In thinking about modern political ideology I have tended to think about it the way philosophers and political scientists seem to me to generally do--to start with its epistemology, and its assumptions about human nature and society, and how society could and should be organized, and the conclusions it draws from these premises.
So have I done with postmodernism. In its misanthropic view of human beings, its disregard for reason as a basis for knowing or ordering the world, its rejection of universalism in favor of a stress on identity, its disdain for progress and projects of human emancipation, it rests squarely within the classical conservative tradition, and indeed its darkest quarters (think de Maistre even more than Burke, with this more than confirmed by intellectual historians alert to its lineage by way of aspiring court philosopher to Hitler Martin Heidegger, Friedrich Nietzsche et. al.), with all this more than acknowledged by those who actually pay attention to politics (like a few CIA analysts who definitely understand these things a good deal better than a great many academics of whom I am aware).
Alas, as I have personally discovered, you can explain this over and over again until you are out of breath and get only blank stares bespeaking stupidity from most people, to whom all that stuff is quite alien and, they are certain, entirely irrelevant. They are sure that the possibilities of knowledge, the nature of human nature, the character of society, the prospects and perils of guided change, have nothing to do with anything. In an American framework, for example, there is what the folks on FOX News tell people to think, which is "conservatism"; there is what the folks on MSNBC tell people to think, which is "liberalism"; and all this tells them that postmodernism is a "left" thing. Q.E.D.. (What's Q.E.D.? one may ask them. They won't be able to tell you the Latin words it stands for, or what the English equivalent is, they just know that it's something that lets people feel smug after they have made their point--and feeling smug is all they care about.)

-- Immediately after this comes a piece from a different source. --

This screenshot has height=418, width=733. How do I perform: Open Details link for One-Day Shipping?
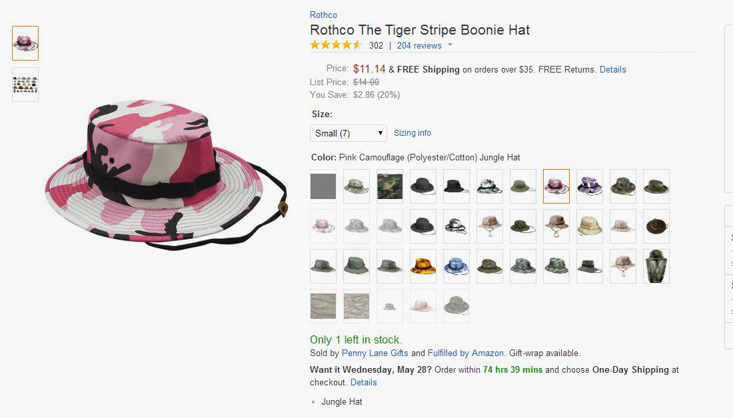point(364,383)
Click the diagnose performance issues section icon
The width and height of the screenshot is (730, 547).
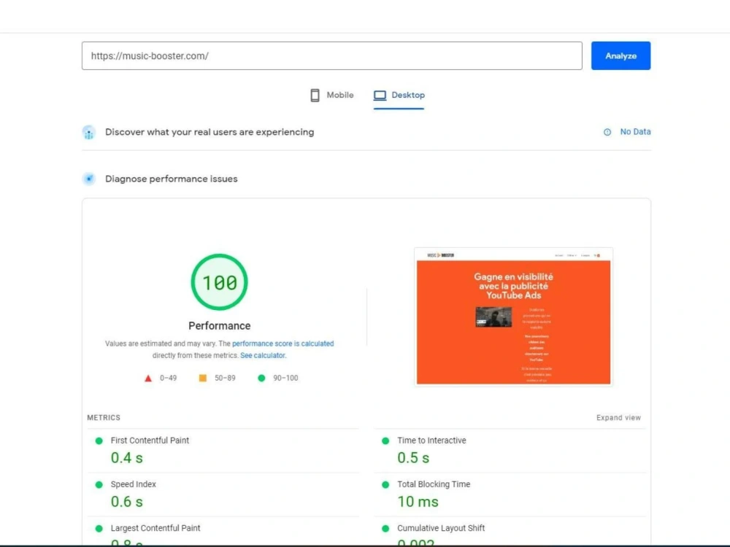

Certainly it never occurs to them that even with all this being the case the supposed "left" may be just another flavor of right; that what they are looking at could well be a collision of different right-wing nationalists, rather than the right with anything like the old, universalist, left, from which the postmoderns of today have grown quite far removed, standing for the total opposite as, rather than concerning themselves with the problems of Society, they turn their attention instead to the problems of the Self.